- The Washington Times - Friday, February 2, 2007

HAGERSTOWN, Md. — After months of testing, public health officials said yesterday they can’t conclusively link the E. coli-related death of an elderly Maryland resident to the bacteria strain found in packaged fresh spinach that killed three persons and sickened hundreds more in a national outbreak last year.

An attorney representing the family of the 86-year-old Hagerstown woman said the laboratory evidence is still strong enough to sustain their lawsuit claiming June E. Dunning died from eating Dole fresh baby spinach tainted with E. coli.

“It doesn’t mean we can’t prove the case; it just makes it a little bit more difficult,” said William Marler, the Seattle attorney representing Mrs. Dunning’s daughter Corinne Swartz and Mrs. Dunning’s estate.

Mrs. Dunning died Sept. 13, 11 days after Mrs. Swartz said her mother ate some of the bagged spinach. The lawsuit contends that stool samples collected at Washington County Hospital before she died tested positive for E. coli 0157:H7, the strain blamed for deaths in Idaho, Nebraska and Wisconsin.

But neither the Maryland Department of Health and Mental Hygiene (DHMH) nor the federal Centers for Disease Control and Prevention (CDC) were able to isolate that strain of E. coli in samples of the deceased patient’s colon tissue or spinach from a partially full bag found in her home, DHMH spokeswoman Karen Black said.

Mr. Marler said the colon tissue was improperly preserved in formaldehyde, which destroyed any bacteria, and that the stool sample was lost before public health agencies could test it. Miss Black declined to comment on tissue preservation but said her agency hadn’t lost any samples associated with the E. coli outbreak.

The CDC laboratory report says the spinach from the home contained another strain of E. coli, 0146:H21, that was indistinguishable from a strain found in a bag of spinach in Illinois that also contained the outbreak strain.

Mr.
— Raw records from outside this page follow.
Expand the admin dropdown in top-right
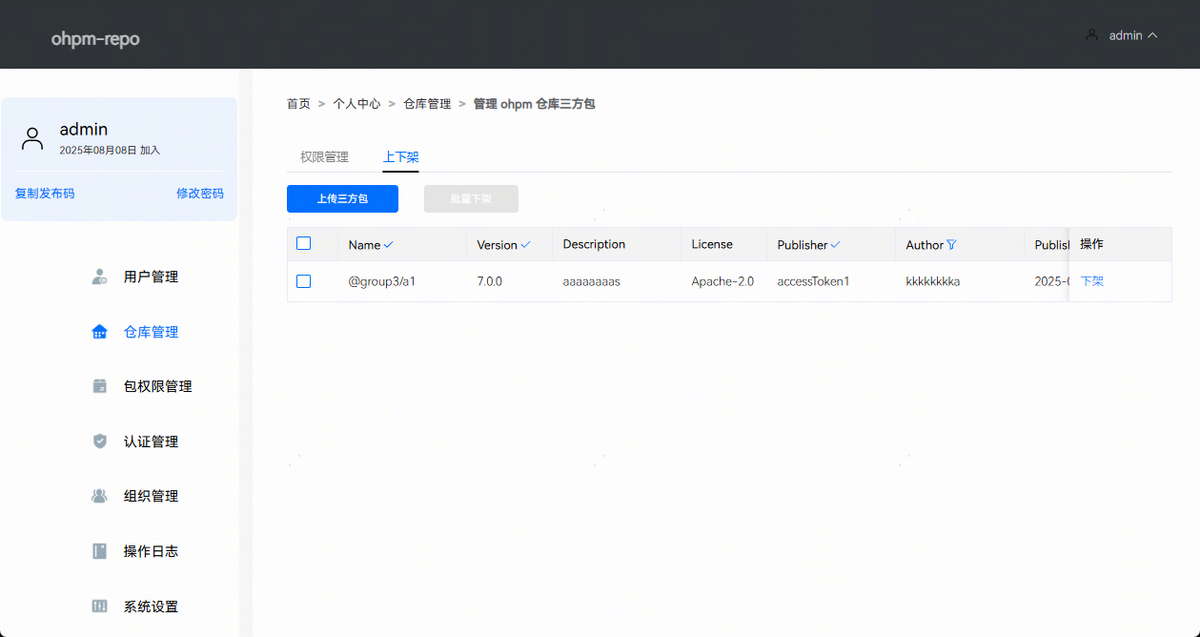This screenshot has height=637, width=1200. coord(1152,35)
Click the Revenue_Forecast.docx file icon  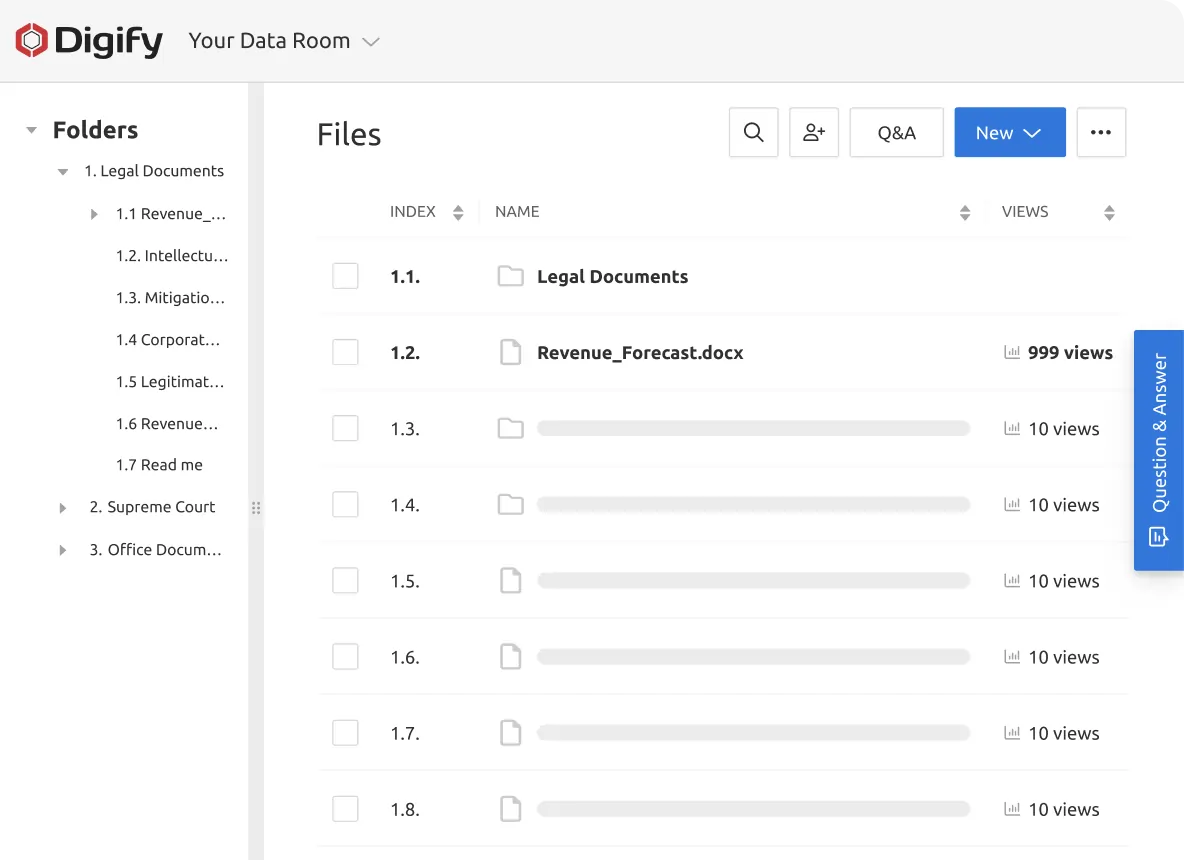tap(511, 353)
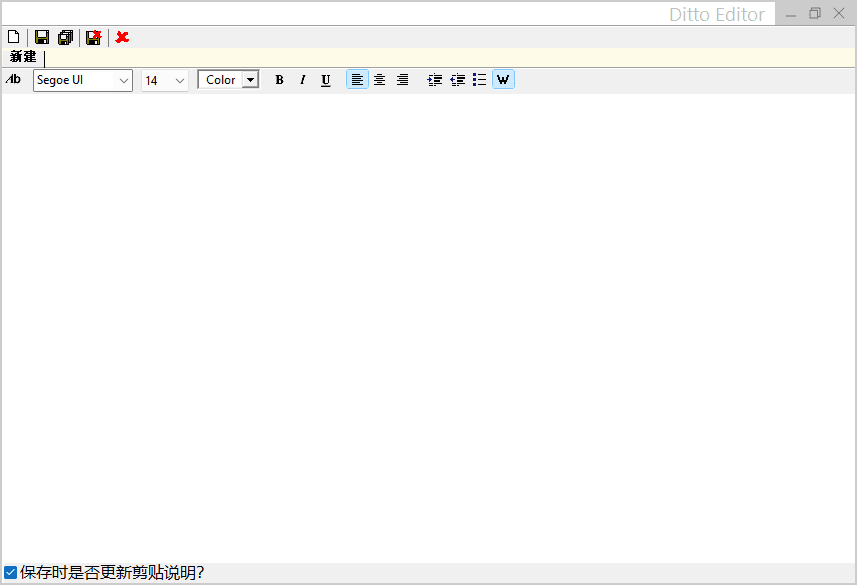Switch to the 新建 tab
The image size is (857, 585).
click(22, 57)
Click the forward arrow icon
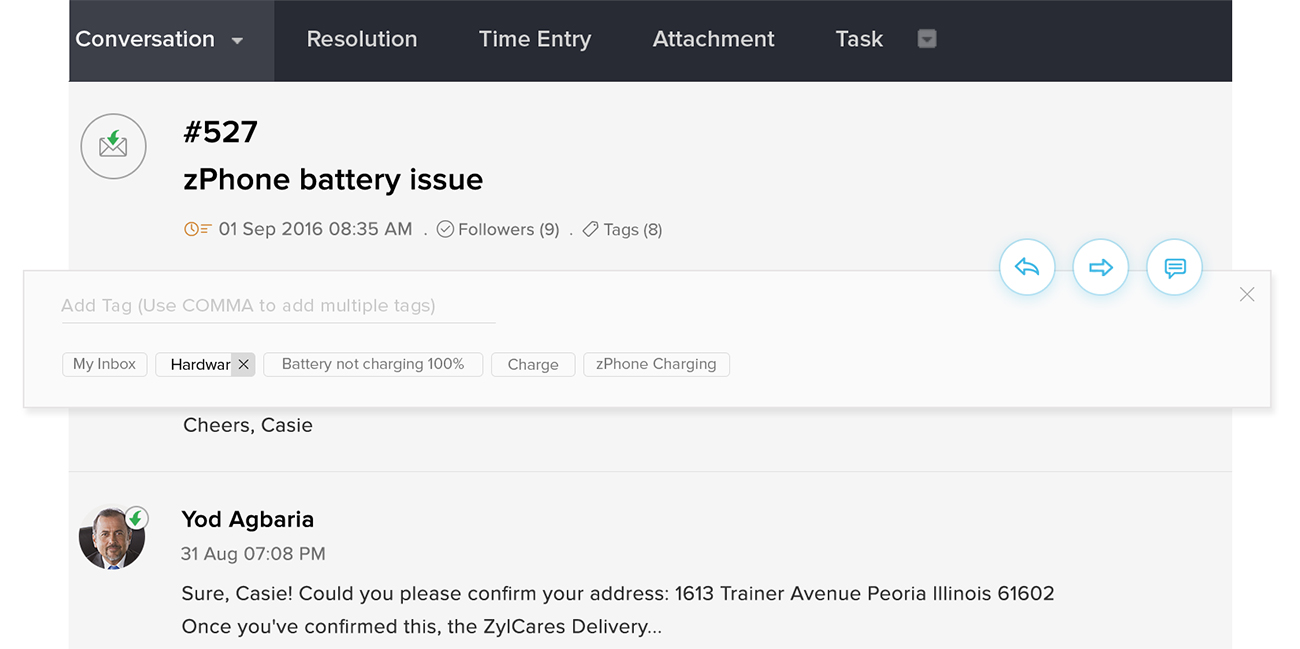 click(1101, 267)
Marler said both strains of E. coli were found in the stool of a confirmed outbreak patient in Wisconsin, raising the possibility that some of the tainted spinach contained multiple strains of illness-inducing bacteria.

Although Mrs. Dunning won’t be listed by the CDC as a victim of the outbreak, Mr. Marler said the connection is clear: “From a legal perspective, it frankly just doesn’t matter whether she is officially ever counted or not. This is a case that without any question is part of this outbreak, and she died as a result of eating Dole baby spinach.”

Mrs. Dunning’s son-in-law, Warren A. Swartz, said the family wasn’t deterred by the findings. “I’m not discouraged by it,” he said. “I know in my heart what happened.”

Dole Food Co. spokesman Marty Ordman declined to comment on the findings, citing a company policy of silence on pending litigation.

Samantha Cabaluna, a spokeswoman for Natural Selection Foods LLC, a California spinach grower that is also named in the lawsuit, also declined to comment on the findings.